Elbow dislocation with ipsilateral open radial and ulnar diaphyseal fractures — a rare combination

2004 
An 8-year-old Caucasian male was referred to our unit with a left upper limb injury sustained during a fall from a playground slide. The exact mechanism of injury is unknown but it was reported that the patient’s full body weight was transmitted through the left arm on impact. Examination revealed a markedly swollen left elbow and left forearm deformity with two 1 cm lacerations on the volar aspect of the forearm approximately 4 cm from the wrist joint. Neurovascular examination was normal and there were no other injuries noted. Radiographic examination revealed a posterior dislocation of the left elbow associated with grossly displaced distal third fractures of the radius and ulna (Fig. 1). Elbow reduction and wound toilet were performed under sedation in the emergency room. A stable arc of motion was elicited at the elbow post reduction. Intravenous antibiotics (cefotaxime 750 mg) and tetanus toxoid were administered. The patient was transferred to the operating room and a thorough wound debridement was performed through a z-shaped volar incision incorporating the lacerations.Both lacerationscommunicatedwith the respective fracture sites. Severe soft tissue damage was noted with considerable local damage to the bellies of the flexor muscles.
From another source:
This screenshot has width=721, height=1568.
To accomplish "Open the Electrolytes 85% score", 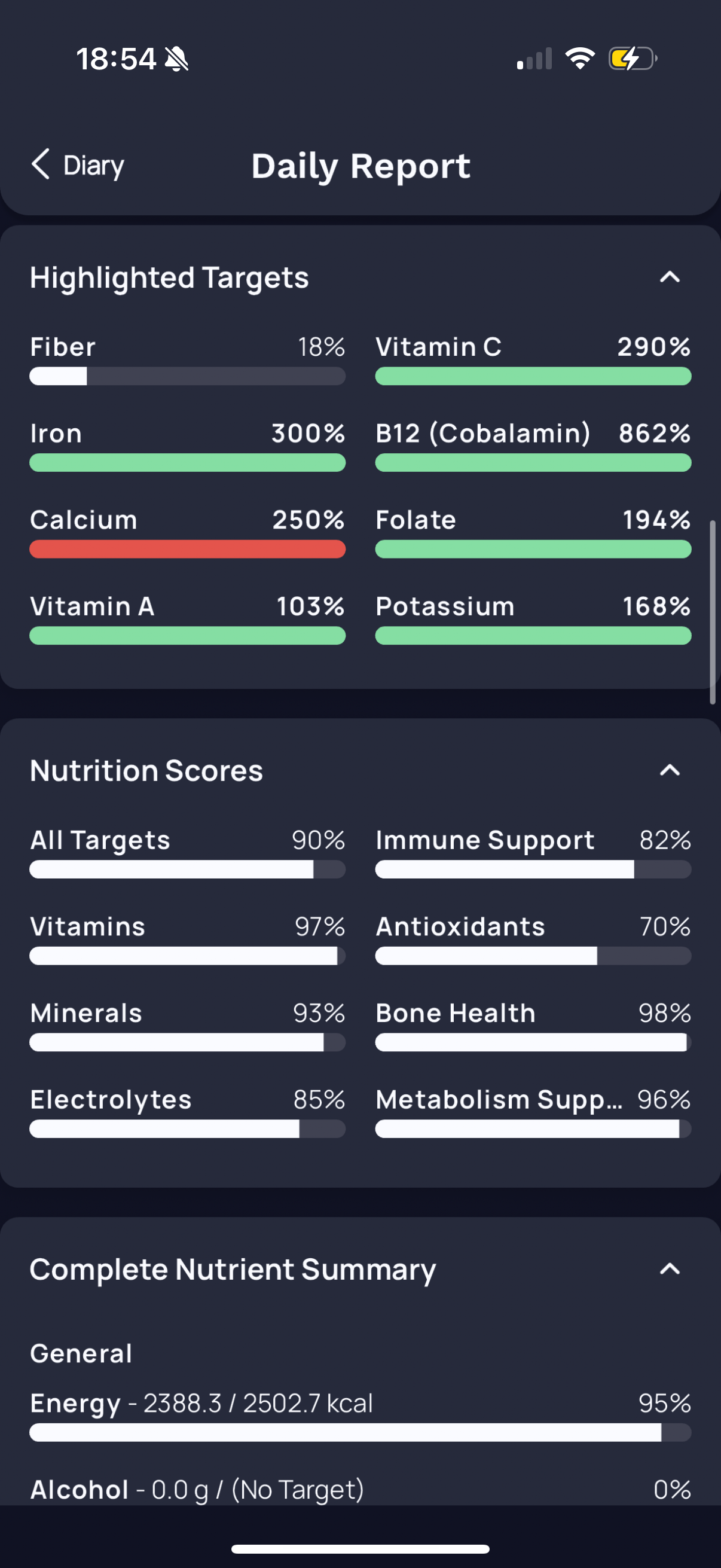I will [x=187, y=1112].
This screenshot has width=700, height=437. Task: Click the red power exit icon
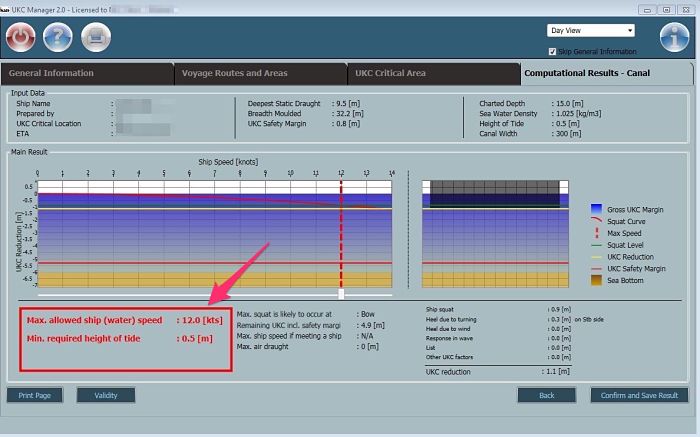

The radial fracture was reduced and stabilized with two crossed 1.6 mm Kirschner wires. The ulna was approached through a separate ulnar incision, reduced and stabilized with a single cross 1.6 mm Kirschner wire. Postoperative films demonstrated satisfactory reduction and alignment of the radius and ulna (Fig. 2). On the morning of the first postoperative day the patient was found to have symptoms and signs suggestive of a flexor compartment syndrome. The volar compartments were immediately decompressed with a complete volar fasciotomy. All flexor muscles, both superficial and deep, were viable. The wound was inspected 48 h later and partial skin closure obtained. Complete wound closure was not subsequently obtained due to residual swelling and a split thickness skin graft was performed. The patient made an uneventful postoperative recovery. The skin graft took fully. A long arm cast was employed until the Kirschner wires were removed at 6 weeks. Both fractures went on to solid union (Fig. 3). Left elbow and wrist range of motion returned to normal over the following 6 months.